According to Paul Arnold, the introduction of the large silver currency took about ten years:

"The introduction of large silver currency therefore required well thought-out preparation, which took about ten years. It began on the Zeitz mint day on 9 August 1490, when, in view of the further fall in the gold content of the Rhenish gold gulden and the simultaneous increase in the gold price, the Erfurt mark, the basic coin weight in Saxony, was adjusted to the Cologne mark at 233.855 g. […] The next step was to cover the need for small change. First, the smaller denominations had to be minted in sufficient quantities before the silver gulden (thaler) could be introduced as the keystone of the entire coinage system, so to speak."

The Bartgroschen were worth the same as the Schneeberger Zinsgroschen that were distributed from 1496 onwards. They can therefore often be found under the name "Zinsgroschen".

The Zinsgroschen paved the way for larger silver coins.

== Design and inscription ==
The obverse of the groschen shows the bearded bust of the Elector in ceremonial robes with a sword on his right shoulder. There are four coats of arms in the legend. On the reverse you can see the crowned helmet with the Saxon crest between the separated number representing the year and the cloverleaf of the mintmaster's mark. The coins that are considered rare today are mostly weakly struck.

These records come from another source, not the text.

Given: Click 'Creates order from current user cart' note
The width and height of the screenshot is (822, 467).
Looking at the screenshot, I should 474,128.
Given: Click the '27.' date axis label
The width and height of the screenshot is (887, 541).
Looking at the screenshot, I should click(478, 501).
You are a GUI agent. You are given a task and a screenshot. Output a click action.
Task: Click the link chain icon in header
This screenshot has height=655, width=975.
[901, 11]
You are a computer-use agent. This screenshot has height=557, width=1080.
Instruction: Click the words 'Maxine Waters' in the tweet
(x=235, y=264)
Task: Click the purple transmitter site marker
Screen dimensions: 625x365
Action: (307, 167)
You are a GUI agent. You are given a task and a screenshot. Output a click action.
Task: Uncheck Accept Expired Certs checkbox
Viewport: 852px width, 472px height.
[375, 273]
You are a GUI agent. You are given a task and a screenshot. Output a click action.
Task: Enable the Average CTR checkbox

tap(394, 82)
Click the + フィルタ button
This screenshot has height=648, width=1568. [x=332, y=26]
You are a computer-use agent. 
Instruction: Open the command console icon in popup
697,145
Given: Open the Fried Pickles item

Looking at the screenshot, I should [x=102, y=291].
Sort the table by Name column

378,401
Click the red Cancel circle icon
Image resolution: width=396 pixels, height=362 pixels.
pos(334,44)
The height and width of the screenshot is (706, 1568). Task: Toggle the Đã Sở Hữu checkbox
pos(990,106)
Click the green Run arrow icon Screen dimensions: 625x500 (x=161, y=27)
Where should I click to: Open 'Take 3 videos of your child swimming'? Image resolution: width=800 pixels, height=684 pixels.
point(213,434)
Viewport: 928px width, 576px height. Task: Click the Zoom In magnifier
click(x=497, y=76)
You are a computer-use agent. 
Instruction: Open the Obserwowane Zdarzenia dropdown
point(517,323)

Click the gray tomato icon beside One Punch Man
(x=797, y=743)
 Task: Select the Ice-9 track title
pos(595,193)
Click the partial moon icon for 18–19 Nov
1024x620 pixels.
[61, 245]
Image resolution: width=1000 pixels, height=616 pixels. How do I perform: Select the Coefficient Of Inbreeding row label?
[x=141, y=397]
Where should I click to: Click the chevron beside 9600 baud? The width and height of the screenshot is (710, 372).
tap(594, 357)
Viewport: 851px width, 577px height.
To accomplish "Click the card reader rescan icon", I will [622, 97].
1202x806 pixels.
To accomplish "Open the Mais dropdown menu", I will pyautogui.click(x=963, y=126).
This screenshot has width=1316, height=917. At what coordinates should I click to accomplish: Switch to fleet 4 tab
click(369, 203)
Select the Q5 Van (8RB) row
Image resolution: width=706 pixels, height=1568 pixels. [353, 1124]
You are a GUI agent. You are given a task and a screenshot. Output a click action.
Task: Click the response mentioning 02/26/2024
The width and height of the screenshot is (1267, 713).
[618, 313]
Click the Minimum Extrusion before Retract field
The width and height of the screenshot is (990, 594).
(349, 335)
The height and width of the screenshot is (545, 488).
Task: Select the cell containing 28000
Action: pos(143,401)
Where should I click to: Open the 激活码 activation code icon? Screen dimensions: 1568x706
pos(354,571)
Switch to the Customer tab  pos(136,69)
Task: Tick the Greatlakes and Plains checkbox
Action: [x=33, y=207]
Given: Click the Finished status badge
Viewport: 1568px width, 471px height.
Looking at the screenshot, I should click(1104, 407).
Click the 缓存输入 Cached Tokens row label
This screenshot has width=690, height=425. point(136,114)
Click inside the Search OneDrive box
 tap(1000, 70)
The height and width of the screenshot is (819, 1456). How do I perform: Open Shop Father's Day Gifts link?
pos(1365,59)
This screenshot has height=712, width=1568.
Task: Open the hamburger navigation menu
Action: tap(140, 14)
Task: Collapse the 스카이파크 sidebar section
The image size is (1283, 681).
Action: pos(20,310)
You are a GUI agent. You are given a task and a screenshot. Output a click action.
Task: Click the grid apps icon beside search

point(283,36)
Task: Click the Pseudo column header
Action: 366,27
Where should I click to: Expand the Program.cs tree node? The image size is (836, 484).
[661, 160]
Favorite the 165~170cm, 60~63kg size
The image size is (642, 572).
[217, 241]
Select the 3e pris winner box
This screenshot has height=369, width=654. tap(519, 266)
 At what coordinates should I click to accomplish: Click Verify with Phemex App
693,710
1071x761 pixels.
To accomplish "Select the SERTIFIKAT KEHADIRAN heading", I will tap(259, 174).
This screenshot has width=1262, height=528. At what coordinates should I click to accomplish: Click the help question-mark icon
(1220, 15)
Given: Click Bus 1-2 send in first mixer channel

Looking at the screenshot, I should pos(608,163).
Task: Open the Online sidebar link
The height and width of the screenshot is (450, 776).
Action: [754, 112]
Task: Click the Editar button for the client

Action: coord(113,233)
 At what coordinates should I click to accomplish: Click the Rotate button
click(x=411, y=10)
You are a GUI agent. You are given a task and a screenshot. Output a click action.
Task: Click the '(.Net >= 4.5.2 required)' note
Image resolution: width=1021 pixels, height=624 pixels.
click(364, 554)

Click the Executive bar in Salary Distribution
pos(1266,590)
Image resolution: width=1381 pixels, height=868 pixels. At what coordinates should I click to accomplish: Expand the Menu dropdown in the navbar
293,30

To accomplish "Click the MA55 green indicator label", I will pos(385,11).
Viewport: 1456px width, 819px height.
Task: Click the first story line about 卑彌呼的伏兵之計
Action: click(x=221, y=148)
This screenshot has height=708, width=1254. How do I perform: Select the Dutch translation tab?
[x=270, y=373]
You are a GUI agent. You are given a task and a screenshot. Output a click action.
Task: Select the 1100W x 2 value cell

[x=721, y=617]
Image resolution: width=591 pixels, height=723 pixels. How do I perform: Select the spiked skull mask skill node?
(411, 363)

The medalist of the first silver gulden minted in Annaberg/Frohnau and probably also in Wittenberg in 1500, the so-called Klappmützentaler, was based on the obverse of this coin and also depicted the four coats of arms (Electoral Saxony, Thuringia and Meissen) in the inscription concerned.

The inscription on the sole issue (1492/1493) of the Ernestine duke, Frederick III with his brother John is (possibly also with small deviations - see KRUG):
- Obverse: FRID(ericus).E–L(e)C(tor).IO(hannes):–DVC(e)S:–SAXO(niae)
  - Translation: Frederick, Elector, and John, Dukes of Saxony
- Reverse: GROSSVS.NOVVS.ZWIGKAV(iensis)
  - Translation: New Zwickau Groschen

The inscription on the coin shown here, the joint currency (1492) of Frederick III with his brother John and the Albertine Duke George reads:
- Obverse: FRID(ericus):E(lector)–:I(ohannes).GE(o)R(gius)–DVC(e)S.S–A–XO(n)I(ae)
  - Translation: Frederick, Elector, John and George, Dukes of Saxony
- Reverse: GROSSVS.NOVVS.ZWIGKAV(iensis)
  - Translation: New Zwickau Groschen

== See also ==
- Saxon coinage history

== Bibliography ==
- Walther Haupt: Sächsische Münzkunde, Deutscher Verlag der Wissenschaften, Berlin 1974.
- Gerhard Krug: Die meißnisch-sächsischen Groschen 1338–1500, Deutscher Verlag der Wissenschaften, Berlin 1974.
- Paul Arnold: Die sächsische Talerwährung von 1500 bis 1763, in: Schweizerische numismatische Rundschau, Vol. 59, 1980.
- Tristan Weber: Die sächsische Münzprägung von 1500 bis 1571: Eine quantitative Studie, Edition M & S, Münzen und Sammeln, Regenstauf 2010, ISBN 978-3-86646-827-6.